LOCEN Research Focus: Emobodied Models of Goal-Directed Behaviour and Habits

Synopsis

 

Authors: Francesco Mannella, Vincenzo Fiore, Marco Mirolli, Gianluca Baldassarre

Topic and its relevance. Organisms have a brain that evolved to produce a behaviour that enhances their survival and reproductive chances. To do this, brain produces body movements (actions) in correspondence to sensations. More sophisticated organisms, as primates, need to learn to perform and appropriately select a large number of actions depending on the environmental conditions and current internal needs. A very complex hierarchical brain architecture underlies these processes. This architecture involves the production of dynamic movementes/actions (somatosensory cortex, primary motor cortex, dorsal basal ganglia, cerebellum), their selection (premotor cortex, dorsal/medial basal ganglia), their selection and sequencing based on the organism's goals (dorsolateral prefrontal cortex, supplementary motor cortex, medial basal ganglia), their selection at a higher level based on the organisms' ultimate motivations and needs (hypothalamus, amygdala, ventral basal ganglia, orbital and ventromedial prefrontal cortex). Habits involve the automatic triggering of actions in the presence of a particular external and internal context: they typically involve dorsal basal ganglia and premotor/primary cortex. Goal-directed behaviour involves the triggering of actions on the basis of internal motivations and goals: this typically involve amygdala, ventral/medial basal ganglia, and orbital and ventromedial prefrontal cortex. Although we have much evidence on these issues, we are still far from having a complete whole picture on these processes. The importance of this research resides in the fact that understanding these processes means understanding a large part of the whole brain functioning. 

Questions and goals. What are the functions and mechanisms (i.e., architectural, functioning, and learning features) underlying goal-directed behaviour and habits? How are dynamic movement primitives and goals formed? How do habits form? How is goal-directed behaviour controlled by internal motivations and external context? What are the mechanisms of arbitration between goal-directed and habitual behaviour? 

Methods. We investigate these issues through bio-constrained computational models. We start with the overall goal of accounting for specific psychbiology experiments, usually carried out with rats/mice, for example on: classical conditioning, second order conditioning,  stress coping, instrumental conditioning, devaluation, Pavlovian to intrumental transfer, etc. We constrain the mechanisms of models on the basis of the known anatomy of brain and lesion experiments: we start from the macro-anatomy and then, when made necessary by the targeted behaviours and the refinement of the model, we specify the meso architecture (e.g., internal modules of basal ganglia, amygdala; specific areas of ventro-medial prefrontal cortex) and micro architecture (micro-anatomy  and cell types of amygdala, basal ganglia, and cortex). 

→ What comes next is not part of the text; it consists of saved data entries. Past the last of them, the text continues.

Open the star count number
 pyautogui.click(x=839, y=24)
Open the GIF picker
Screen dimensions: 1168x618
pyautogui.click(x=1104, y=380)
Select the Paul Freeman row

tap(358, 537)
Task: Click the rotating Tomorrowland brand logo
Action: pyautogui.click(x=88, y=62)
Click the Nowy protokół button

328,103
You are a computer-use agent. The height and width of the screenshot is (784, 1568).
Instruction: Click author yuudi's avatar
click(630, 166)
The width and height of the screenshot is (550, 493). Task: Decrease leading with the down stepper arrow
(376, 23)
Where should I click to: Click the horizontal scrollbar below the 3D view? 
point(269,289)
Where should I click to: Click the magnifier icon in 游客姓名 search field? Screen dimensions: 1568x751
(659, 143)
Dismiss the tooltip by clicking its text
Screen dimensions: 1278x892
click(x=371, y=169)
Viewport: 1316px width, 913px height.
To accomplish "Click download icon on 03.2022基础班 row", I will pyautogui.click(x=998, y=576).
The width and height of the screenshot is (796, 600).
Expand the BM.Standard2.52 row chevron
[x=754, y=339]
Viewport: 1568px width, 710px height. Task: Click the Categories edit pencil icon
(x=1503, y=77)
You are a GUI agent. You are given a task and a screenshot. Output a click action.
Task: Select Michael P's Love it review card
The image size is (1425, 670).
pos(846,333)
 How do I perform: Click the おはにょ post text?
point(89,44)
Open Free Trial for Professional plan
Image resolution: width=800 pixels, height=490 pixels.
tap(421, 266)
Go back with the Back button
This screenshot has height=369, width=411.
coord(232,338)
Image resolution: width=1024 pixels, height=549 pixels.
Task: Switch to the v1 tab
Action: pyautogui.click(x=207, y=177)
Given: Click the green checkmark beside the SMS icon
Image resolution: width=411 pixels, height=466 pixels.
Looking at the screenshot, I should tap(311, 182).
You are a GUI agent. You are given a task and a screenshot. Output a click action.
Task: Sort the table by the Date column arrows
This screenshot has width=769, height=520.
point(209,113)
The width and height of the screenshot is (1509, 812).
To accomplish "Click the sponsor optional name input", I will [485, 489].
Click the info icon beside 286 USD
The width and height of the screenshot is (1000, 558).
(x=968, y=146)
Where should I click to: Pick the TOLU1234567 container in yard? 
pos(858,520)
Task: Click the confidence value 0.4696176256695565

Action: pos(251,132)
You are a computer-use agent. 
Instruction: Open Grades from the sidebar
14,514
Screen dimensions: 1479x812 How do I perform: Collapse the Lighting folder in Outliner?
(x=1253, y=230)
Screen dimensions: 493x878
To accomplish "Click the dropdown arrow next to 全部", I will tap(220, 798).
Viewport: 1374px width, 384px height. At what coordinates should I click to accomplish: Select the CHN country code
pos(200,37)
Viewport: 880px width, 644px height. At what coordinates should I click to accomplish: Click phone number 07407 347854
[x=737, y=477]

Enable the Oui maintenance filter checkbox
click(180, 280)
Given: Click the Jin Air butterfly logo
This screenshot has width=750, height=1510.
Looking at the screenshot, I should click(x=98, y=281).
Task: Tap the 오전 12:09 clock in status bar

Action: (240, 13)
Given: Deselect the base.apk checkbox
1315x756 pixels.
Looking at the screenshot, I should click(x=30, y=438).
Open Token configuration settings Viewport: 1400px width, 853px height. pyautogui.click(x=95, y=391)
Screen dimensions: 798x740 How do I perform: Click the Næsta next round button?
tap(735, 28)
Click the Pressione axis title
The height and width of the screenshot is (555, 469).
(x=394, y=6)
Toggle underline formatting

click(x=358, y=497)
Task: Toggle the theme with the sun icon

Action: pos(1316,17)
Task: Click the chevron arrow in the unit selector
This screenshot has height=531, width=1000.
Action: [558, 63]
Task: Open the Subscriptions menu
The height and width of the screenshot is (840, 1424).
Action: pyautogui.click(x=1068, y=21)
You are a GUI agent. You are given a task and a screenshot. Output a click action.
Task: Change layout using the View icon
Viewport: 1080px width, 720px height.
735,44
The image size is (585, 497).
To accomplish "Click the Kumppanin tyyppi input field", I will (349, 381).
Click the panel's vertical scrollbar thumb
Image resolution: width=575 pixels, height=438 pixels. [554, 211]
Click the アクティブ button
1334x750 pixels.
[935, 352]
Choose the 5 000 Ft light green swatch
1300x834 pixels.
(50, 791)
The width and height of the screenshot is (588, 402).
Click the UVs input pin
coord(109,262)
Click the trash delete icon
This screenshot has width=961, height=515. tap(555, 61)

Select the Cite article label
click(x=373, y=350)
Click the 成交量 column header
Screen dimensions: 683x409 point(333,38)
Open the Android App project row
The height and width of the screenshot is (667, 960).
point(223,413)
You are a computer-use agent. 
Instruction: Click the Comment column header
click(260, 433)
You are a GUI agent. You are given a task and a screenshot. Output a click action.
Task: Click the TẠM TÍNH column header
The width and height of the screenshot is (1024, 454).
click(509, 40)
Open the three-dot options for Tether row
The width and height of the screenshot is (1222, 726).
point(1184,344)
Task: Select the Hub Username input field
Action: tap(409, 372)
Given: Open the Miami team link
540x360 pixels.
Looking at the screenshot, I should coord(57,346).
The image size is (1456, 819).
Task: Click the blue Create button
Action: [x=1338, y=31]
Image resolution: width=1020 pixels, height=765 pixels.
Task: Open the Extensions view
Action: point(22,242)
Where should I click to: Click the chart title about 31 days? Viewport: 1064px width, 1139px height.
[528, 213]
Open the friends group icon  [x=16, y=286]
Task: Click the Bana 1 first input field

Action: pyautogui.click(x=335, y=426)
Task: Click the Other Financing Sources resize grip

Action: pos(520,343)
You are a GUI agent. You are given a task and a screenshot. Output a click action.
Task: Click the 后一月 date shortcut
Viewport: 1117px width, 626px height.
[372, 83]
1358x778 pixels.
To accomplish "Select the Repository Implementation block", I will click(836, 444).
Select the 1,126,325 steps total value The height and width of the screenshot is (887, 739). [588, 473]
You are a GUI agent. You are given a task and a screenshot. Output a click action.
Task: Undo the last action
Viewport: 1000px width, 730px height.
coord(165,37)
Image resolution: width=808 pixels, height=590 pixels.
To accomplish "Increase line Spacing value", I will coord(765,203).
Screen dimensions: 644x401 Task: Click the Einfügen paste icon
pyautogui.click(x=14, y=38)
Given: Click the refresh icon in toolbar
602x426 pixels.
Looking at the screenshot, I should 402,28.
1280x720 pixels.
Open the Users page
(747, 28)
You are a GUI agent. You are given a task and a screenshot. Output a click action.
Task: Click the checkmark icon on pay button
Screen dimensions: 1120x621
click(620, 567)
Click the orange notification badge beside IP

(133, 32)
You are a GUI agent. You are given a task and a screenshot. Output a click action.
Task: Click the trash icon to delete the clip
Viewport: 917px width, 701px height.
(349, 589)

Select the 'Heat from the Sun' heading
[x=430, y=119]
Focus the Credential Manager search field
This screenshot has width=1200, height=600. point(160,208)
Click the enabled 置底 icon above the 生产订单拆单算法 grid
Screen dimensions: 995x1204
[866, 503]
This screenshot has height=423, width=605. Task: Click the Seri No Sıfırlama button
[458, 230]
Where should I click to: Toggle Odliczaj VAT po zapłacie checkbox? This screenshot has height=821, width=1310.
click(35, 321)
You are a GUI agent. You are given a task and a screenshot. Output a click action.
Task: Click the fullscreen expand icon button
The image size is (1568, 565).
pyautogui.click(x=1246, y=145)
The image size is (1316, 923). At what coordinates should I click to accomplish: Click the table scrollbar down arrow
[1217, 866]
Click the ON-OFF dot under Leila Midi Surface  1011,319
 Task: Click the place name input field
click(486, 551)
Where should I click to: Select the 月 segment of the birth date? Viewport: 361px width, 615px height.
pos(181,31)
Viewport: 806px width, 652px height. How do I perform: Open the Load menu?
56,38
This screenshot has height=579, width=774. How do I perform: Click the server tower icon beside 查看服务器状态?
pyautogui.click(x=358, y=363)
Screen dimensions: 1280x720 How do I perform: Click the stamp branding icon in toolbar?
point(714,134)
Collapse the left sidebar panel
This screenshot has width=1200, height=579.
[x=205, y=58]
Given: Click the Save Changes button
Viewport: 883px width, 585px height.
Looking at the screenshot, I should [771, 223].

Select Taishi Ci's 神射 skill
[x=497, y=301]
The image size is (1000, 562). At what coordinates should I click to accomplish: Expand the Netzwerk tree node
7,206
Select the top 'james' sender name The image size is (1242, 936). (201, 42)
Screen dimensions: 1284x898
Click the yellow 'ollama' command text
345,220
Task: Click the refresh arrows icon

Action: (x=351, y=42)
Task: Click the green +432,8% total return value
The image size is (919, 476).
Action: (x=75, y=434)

Results. This approach allows us to isolate sufficient hypotheses to account for the target behaviours and the related neuroscientific evidence in a coherent and comprehensive way. The high number of constraints imposed on the models at the behavioural and neuroscientific anatomical/functioning/learning levels also increase the ``probability of the necessity'' of the proposed hypotheses, i.e. that the models we propose capture what actually happens in brain. The models so proposed produce specific empirical predictions that can be tested with further empirical experiments: we have started collaborations with neuroscientists to test some predictions generated by our models. 

Conclusions. Based on this integrated approach, we have formulated models that incorporate sufficient hythesis on the brain mechanisms that might underlies various behaviours studied in psychobiological experiments, e.g. various forms of classical conditioning, devaluation, stress coping experiments. These models produce predictions, and furnish comprehensive pictures often lacking in psyhchobiology and neuroscience, that foster and guide further empirical research on the issues.